As for preventative measures, dietary models high in fiber, monounsaturated fats (such as olive oil and fish), vegetable protein, fruit, and vitamin C supplementation have been shown to be effective in reducing the risk of developing gallstones and kidney stones (37). A diet rich in fruits and vegetables can also help decrease urine citrate levels while increasing urine volume, thereby decreasing the risk of stone formation (36,37). Adequate fluid intake is also associated with a decreased risk of stone formation through its effect on urine volume (37).
This study provides important insights into the risks associated with obesity treatments, specifically the increased risk of kidney stone formation after bariatric surgery. It is crucial for healthcare providers and patients to be aware of these potential risks when considering treatment options for obesity.
In addition to dietary changes and fluid intake, there are other preventative measures that can be taken to reduce the risk of kidney stone formation, such as regular physical activity (38) and reducing sodium intake (39). Patients who have undergone bariatric surgery should also receive ongoing monitoring and counseling from their healthcare provider to ensure proper care and management.

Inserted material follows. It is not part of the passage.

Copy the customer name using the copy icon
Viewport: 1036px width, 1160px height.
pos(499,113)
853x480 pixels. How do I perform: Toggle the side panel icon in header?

Strengths and limitations of the study
This study offers valuable insights into the relationship between obesity treatments and post-surgical complications. However, it also holds several limitations. Firstly, the retrospective nature of the study relies on incomplete medical records, and the failure to accurately record urine analysis results limits the ability to assess urine composition, which is crucial for understanding stone formation. Additionally, the retrospective design carries inherent biases (e.g., selection bias, recall bias) that could impact the validity of the results. Moreover, baseline differences in gender, age, and BMI between the two treatment groups introduce confounding bias, which may affect the interpretation of the results. Additionally, only general lipid profile and kidney function data were available, while detailed urine composition tests were missing. The presence of wide 95% confidence intervals in some analyses suggests that the results may be less precise, affecting their reliability. This article gives a good comparison but does not discuss novel treatments to prevent gallstones or kidney stones after bariatric surgery.
Conclusion
Bariatric surgery leads to greater BMI reduction than diet plans, but increases the risk of gallstones and kidney stones, particularly in older and high-BMI patients. While bariatric surgery remains an effective option for managing obesity, more research is needed to assess its risks and benefits. Lifestyle changes, such as diet and exercise, should be considered as alternatives or complements to surgery. Moreover, healthcare providers must balance risks and benefits based on patient characteristics.
Ethical approval
The local institutional ethics committee of study center oversaw the proceedings and documentation; The study followed the principles outlined in the updated 2018 Declaration of Helsinki and its later amendments, and approved by the Ethics Committee of Ahvaz Jundishapur University of Medical Sciences with Ethical Code:IR.AJUMS.REC.1399.713.
Acknowledgement
The authors of current manuscript appreciate the financial support of the Ahvaz Jundishapur University of Medical Sciences, Ahvaz, Iran, Ethical Code: IR.AJUMS.REC.1399.713.
Conflict of Interest
There was no conflict of interest in this manuscript.